◆ AIM: Recast each line of the material below as a row of a Markdown table. Use a Row column for the row number and a Line column for the line itself, and leave out any blank lines.

--- Begin EXERCISE MATERIALS ---

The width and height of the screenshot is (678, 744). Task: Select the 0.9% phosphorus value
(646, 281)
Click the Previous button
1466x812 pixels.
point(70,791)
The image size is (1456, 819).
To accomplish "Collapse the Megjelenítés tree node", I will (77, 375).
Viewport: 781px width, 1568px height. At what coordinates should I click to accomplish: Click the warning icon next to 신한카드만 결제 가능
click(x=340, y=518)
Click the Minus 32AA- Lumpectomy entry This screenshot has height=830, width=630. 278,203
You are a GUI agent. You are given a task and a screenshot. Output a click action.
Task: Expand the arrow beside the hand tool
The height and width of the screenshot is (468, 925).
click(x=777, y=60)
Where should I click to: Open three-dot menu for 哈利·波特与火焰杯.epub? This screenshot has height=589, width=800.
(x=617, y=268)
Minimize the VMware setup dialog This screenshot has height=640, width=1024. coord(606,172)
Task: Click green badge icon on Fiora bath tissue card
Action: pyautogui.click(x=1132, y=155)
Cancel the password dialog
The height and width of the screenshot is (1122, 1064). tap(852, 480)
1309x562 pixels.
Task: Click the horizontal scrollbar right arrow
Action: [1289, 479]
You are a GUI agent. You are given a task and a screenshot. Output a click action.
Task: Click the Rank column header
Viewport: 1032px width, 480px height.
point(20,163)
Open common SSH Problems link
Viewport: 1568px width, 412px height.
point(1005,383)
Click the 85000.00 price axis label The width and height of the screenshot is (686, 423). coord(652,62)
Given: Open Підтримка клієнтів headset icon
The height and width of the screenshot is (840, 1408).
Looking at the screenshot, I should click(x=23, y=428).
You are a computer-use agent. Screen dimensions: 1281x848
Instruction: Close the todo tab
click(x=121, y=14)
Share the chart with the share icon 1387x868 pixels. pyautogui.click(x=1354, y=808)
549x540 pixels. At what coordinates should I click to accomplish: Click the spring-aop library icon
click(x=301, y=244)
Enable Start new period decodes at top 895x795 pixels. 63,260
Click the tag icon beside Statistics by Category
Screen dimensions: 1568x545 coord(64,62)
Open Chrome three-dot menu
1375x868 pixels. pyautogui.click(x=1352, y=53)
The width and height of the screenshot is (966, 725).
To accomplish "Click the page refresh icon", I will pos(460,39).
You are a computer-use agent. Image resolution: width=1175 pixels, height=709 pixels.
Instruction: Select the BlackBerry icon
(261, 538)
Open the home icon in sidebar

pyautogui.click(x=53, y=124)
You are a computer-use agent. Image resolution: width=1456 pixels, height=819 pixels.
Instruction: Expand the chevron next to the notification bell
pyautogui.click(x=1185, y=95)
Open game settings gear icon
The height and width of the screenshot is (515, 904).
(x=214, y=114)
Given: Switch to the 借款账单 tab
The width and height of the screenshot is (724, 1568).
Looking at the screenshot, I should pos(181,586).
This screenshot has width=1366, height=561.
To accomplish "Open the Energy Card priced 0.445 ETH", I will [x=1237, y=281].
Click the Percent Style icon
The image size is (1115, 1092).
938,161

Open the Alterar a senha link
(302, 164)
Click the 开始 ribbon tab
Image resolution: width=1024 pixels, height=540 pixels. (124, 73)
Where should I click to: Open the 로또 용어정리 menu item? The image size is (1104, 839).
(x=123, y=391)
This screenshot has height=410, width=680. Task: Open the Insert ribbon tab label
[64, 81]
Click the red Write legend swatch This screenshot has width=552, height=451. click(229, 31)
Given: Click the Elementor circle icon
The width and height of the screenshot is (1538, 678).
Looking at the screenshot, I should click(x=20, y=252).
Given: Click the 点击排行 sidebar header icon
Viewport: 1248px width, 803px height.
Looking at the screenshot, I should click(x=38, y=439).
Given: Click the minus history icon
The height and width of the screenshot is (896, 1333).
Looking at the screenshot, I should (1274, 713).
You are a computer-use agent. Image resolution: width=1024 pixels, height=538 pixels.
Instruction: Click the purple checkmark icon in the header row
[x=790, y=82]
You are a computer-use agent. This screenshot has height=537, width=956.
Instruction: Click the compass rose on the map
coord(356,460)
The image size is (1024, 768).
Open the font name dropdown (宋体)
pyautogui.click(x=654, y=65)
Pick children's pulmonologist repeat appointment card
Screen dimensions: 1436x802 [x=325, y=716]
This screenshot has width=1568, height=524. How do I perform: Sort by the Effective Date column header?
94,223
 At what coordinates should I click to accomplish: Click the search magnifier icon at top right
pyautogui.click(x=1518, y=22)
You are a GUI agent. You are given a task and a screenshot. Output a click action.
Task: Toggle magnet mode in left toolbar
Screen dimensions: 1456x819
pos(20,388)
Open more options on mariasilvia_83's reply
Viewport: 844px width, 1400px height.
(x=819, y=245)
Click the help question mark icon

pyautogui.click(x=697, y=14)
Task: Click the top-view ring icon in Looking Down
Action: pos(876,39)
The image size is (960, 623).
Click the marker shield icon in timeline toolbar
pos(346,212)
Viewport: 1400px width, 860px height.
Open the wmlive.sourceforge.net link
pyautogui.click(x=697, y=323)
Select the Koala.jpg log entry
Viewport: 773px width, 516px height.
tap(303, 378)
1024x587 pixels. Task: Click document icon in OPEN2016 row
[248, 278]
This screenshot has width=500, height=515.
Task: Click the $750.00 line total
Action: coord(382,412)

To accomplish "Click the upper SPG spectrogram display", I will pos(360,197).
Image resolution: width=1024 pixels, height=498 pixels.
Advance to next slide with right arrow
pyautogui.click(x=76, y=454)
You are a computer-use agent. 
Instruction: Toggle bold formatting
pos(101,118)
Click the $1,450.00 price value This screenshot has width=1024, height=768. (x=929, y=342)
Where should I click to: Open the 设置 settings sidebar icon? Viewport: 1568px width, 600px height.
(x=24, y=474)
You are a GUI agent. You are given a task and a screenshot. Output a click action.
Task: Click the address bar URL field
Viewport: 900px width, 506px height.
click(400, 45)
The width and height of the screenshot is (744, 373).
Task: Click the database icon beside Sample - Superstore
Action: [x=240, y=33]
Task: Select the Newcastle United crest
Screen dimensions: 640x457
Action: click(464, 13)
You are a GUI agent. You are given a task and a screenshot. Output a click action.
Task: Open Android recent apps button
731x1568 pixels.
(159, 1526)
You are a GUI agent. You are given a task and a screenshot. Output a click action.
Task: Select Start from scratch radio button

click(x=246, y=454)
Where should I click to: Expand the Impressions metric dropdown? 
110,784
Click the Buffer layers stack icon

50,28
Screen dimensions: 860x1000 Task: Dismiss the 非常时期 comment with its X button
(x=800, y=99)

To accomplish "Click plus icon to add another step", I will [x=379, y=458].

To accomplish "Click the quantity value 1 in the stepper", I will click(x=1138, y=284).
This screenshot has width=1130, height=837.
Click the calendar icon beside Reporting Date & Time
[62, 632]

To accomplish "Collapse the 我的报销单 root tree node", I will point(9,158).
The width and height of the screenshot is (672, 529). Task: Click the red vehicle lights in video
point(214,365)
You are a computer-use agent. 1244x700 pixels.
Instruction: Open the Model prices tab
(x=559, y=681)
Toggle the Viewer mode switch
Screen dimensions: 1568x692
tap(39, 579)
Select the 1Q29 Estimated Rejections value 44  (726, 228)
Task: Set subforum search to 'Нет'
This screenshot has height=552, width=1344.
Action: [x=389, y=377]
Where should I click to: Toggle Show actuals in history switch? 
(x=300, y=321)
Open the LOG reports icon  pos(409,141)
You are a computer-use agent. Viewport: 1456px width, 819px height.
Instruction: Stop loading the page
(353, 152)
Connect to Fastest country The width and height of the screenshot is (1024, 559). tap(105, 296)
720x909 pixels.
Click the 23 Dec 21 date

--- End EXERCISE MATERIALS ---

◆ FINAL ANSWER:
| Row | Line |
|---|---|
| 1 | The width and height of the screenshot is (678, 744). Task: Select the 0.9% phosphorus value |
| 2 | (646, 281) |
| 3 | Click the Previous button |
| 4 | 1466x812 pixels. |
| 5 | point(70,791) |
| 6 | The image size is (1456, 819). |
| 7 | To accomplish "Collapse the Megjelenítés tree node", I will (77, 375). |
| 8 | Viewport: 781px width, 1568px height. At what coordinates should I click to accomplish: Click the warning icon next to 신한카드만 결제 가능 |
| 9 | click(x=340, y=518) |
| 10 | Click the Minus 32AA- Lumpectomy entry This screenshot has height=830, width=630. 278,203 |
| 11 | You are a GUI agent. You are given a task and a screenshot. Output a click action. |
| 12 | Task: Expand the arrow beside the hand tool |
| 13 | The height and width of the screenshot is (468, 925). |
| 14 | click(x=777, y=60) |
| 15 | Where should I click to: Open three-dot menu for 哈利·波特与火焰杯.epub? This screenshot has height=589, width=800. |
| 16 | (x=617, y=268) |
| 17 | Minimize the VMware setup dialog This screenshot has height=640, width=1024. coord(606,172) |
| 18 | Task: Click green badge icon on Fiora bath tissue card |
| 19 | Action: pyautogui.click(x=1132, y=155) |
| 20 | Cancel the password dialog |
| 21 | The height and width of the screenshot is (1122, 1064). tap(852, 480) |
| 22 | 1309x562 pixels. |
| 23 | Task: Click the horizontal scrollbar right arrow |
| 24 | Action: [1289, 479] |
| 25 | You are a GUI agent. You are given a task and a screenshot. Output a click action. |
| 26 | Task: Click the Rank column header |
| 27 | Viewport: 1032px width, 480px height. |
| 28 | point(20,163) |
| 29 | Open common SSH Problems link |
| 30 | Viewport: 1568px width, 412px height. |
| 31 | point(1005,383) |
| 32 | Click the 85000.00 price axis label The width and height of the screenshot is (686, 423). coord(652,62) |
| 33 | Given: Open Підтримка клієнтів headset icon |
| 34 | The height and width of the screenshot is (840, 1408). |
| 35 | Looking at the screenshot, I should click(x=23, y=428). |
| 36 | You are a computer-use agent. Screen dimensions: 1281x848 |
| 37 | Instruction: Close the todo tab |
| 38 | click(x=121, y=14) |
| 39 | Share the chart with the share icon 1387x868 pixels. pyautogui.click(x=1354, y=808) |
| 40 | 549x540 pixels. At what coordinates should I click to accomplish: Click the spring-aop library icon |
| 41 | click(x=301, y=244) |
| 42 | Enable Start new period decodes at top 895x795 pixels. 63,260 |
| 43 | Click the tag icon beside Statistics by Category |
| 44 | Screen dimensions: 1568x545 coord(64,62) |
| 45 | Open Chrome three-dot menu |
| 46 | 1375x868 pixels. pyautogui.click(x=1352, y=53) |
| 47 | The width and height of the screenshot is (966, 725). |
| 48 | To accomplish "Click the page refresh icon", I will pos(460,39). |
| 49 | You are a computer-use agent. Image resolution: width=1175 pixels, height=709 pixels. |
| 50 | Instruction: Select the BlackBerry icon |
| 51 | (261, 538) |
| 52 | Open the home icon in sidebar |
| 53 | pyautogui.click(x=53, y=124) |
| 54 | You are a computer-use agent. Image resolution: width=1456 pixels, height=819 pixels. |
| 55 | Instruction: Expand the chevron next to the notification bell |
| 56 | pyautogui.click(x=1185, y=95) |
| 57 | Open game settings gear icon |
| 58 | The height and width of the screenshot is (515, 904). |
| 59 | (x=214, y=114) |
| 60 | Given: Switch to the 借款账单 tab |
| 61 | The width and height of the screenshot is (724, 1568). |
| 62 | Looking at the screenshot, I should pos(181,586). |
| 63 | This screenshot has width=1366, height=561. |
| 64 | To accomplish "Open the Energy Card priced 0.445 ETH", I will [x=1237, y=281]. |
| 65 | Click the Percent Style icon |
| 66 | The image size is (1115, 1092). |
| 67 | 938,161 |
| 68 | Open the Alterar a senha link |
| 69 | (302, 164) |
| 70 | Click the 开始 ribbon tab |
| 71 | Image resolution: width=1024 pixels, height=540 pixels. (124, 73) |
| 72 | Where should I click to: Open the 로또 용어정리 menu item? The image size is (1104, 839). |
| 73 | (x=123, y=391) |
| 74 | This screenshot has height=410, width=680. Task: Open the Insert ribbon tab label |
| 75 | [64, 81] |
| 76 | Click the red Write legend swatch This screenshot has width=552, height=451. click(229, 31) |
| 77 | Given: Click the Elementor circle icon |
| 78 | The width and height of the screenshot is (1538, 678). |
| 79 | Looking at the screenshot, I should click(x=20, y=252). |
| 80 | Given: Click the 点击排行 sidebar header icon |
| 81 | Viewport: 1248px width, 803px height. |
| 82 | Looking at the screenshot, I should click(x=38, y=439). |
| 83 | Given: Click the minus history icon |
| 84 | The height and width of the screenshot is (896, 1333). |
| 85 | Looking at the screenshot, I should (1274, 713). |
| 86 | You are a computer-use agent. Image resolution: width=1024 pixels, height=538 pixels. |
| 87 | Instruction: Click the purple checkmark icon in the header row |
| 88 | [x=790, y=82] |
| 89 | You are a computer-use agent. This screenshot has height=537, width=956. |
| 90 | Instruction: Click the compass rose on the map |
| 91 | coord(356,460) |
| 92 | The image size is (1024, 768). |
| 93 | Open the font name dropdown (宋体) |
| 94 | pyautogui.click(x=654, y=65) |
| 95 | Pick children's pulmonologist repeat appointment card |
| 96 | Screen dimensions: 1436x802 [x=325, y=716] |
| 97 | This screenshot has width=1568, height=524. How do I perform: Sort by the Effective Date column header? |
| 98 | 94,223 |
| 99 |  At what coordinates should I click to accomplish: Click the search magnifier icon at top right |
| 100 | pyautogui.click(x=1518, y=22) |
| 101 | You are a GUI agent. You are given a task and a screenshot. Output a click action. |
| 102 | Task: Toggle magnet mode in left toolbar |
| 103 | Screen dimensions: 1456x819 |
| 104 | pos(20,388) |
| 105 | Open more options on mariasilvia_83's reply |
| 106 | Viewport: 844px width, 1400px height. |
| 107 | (x=819, y=245) |
| 108 | Click the help question mark icon |
| 109 | pyautogui.click(x=697, y=14) |
| 110 | Task: Click the top-view ring icon in Looking Down |
| 111 | Action: pos(876,39) |
| 112 | The image size is (960, 623). |
| 113 | Click the marker shield icon in timeline toolbar |
| 114 | pos(346,212) |
| 115 | Viewport: 1400px width, 860px height. |
| 116 | Open the wmlive.sourceforge.net link |
| 117 | pyautogui.click(x=697, y=323) |
| 118 | Select the Koala.jpg log entry |
| 119 | Viewport: 773px width, 516px height. |
| 120 | tap(303, 378) |
| 121 | 1024x587 pixels. Task: Click document icon in OPEN2016 row |
| 122 | [248, 278] |
| 123 | This screenshot has width=500, height=515. |
| 124 | Task: Click the $750.00 line total |
| 125 | Action: coord(382,412) |
| 126 | To accomplish "Click the upper SPG spectrogram display", I will pos(360,197). |
| 127 | Image resolution: width=1024 pixels, height=498 pixels. |
| 128 | Advance to next slide with right arrow |
| 129 | pyautogui.click(x=76, y=454) |
| 130 | You are a computer-use agent.  |
| 131 | Instruction: Toggle bold formatting |
| 132 | pos(101,118) |
| 133 | Click the $1,450.00 price value This screenshot has width=1024, height=768. (x=929, y=342) |
| 134 | Where should I click to: Open the 设置 settings sidebar icon? Viewport: 1568px width, 600px height. |
| 135 | (x=24, y=474) |
| 136 | You are a GUI agent. You are given a task and a screenshot. Output a click action. |
| 137 | Task: Click the address bar URL field |
| 138 | Viewport: 900px width, 506px height. |
| 139 | click(400, 45) |
| 140 | The width and height of the screenshot is (744, 373). |
| 141 | Task: Click the database icon beside Sample - Superstore |
| 142 | Action: [x=240, y=33] |
| 143 | Task: Select the Newcastle United crest |
| 144 | Screen dimensions: 640x457 |
| 145 | Action: click(464, 13) |
| 146 | You are a GUI agent. You are given a task and a screenshot. Output a click action. |
| 147 | Task: Open Android recent apps button |
| 148 | 731x1568 pixels. |
| 149 | (159, 1526) |
| 150 | You are a GUI agent. You are given a task and a screenshot. Output a click action. |
| 151 | Task: Select Start from scratch radio button |
| 152 | click(x=246, y=454) |
| 153 | Where should I click to: Expand the Impressions metric dropdown?  |
| 154 | 110,784 |
| 155 | Click the Buffer layers stack icon |
| 156 | 50,28 |
| 157 | Screen dimensions: 860x1000 Task: Dismiss the 非常时期 comment with its X button |
| 158 | (x=800, y=99) |
| 159 | To accomplish "Click plus icon to add another step", I will [x=379, y=458]. |
| 160 | To accomplish "Click the quantity value 1 in the stepper", I will click(x=1138, y=284). |
| 161 | This screenshot has width=1130, height=837. |
| 162 | Click the calendar icon beside Reporting Date & Time |
| 163 | [62, 632] |
| 164 | To accomplish "Collapse the 我的报销单 root tree node", I will point(9,158). |
| 165 | The width and height of the screenshot is (672, 529). Task: Click the red vehicle lights in video |
| 166 | point(214,365) |
| 167 | You are a computer-use agent. 1244x700 pixels. |
| 168 | Instruction: Open the Model prices tab |
| 169 | (x=559, y=681) |
| 170 | Toggle the Viewer mode switch |
| 171 | Screen dimensions: 1568x692 |
| 172 | tap(39, 579) |
| 173 | Select the 1Q29 Estimated Rejections value 44  (726, 228) |
| 174 | Task: Set subforum search to 'Нет' |
| 175 | This screenshot has height=552, width=1344. |
| 176 | Action: [x=389, y=377] |
| 177 | Where should I click to: Toggle Show actuals in history switch?  |
| 178 | (x=300, y=321) |
| 179 | Open the LOG reports icon  pos(409,141) |
| 180 | You are a computer-use agent. Viewport: 1456px width, 819px height. |
| 181 | Instruction: Stop loading the page |
| 182 | (353, 152) |
| 183 | Connect to Fastest country The width and height of the screenshot is (1024, 559). tap(105, 296) |
| 184 | 720x909 pixels. |
| 185 | Click the 23 Dec 21 date |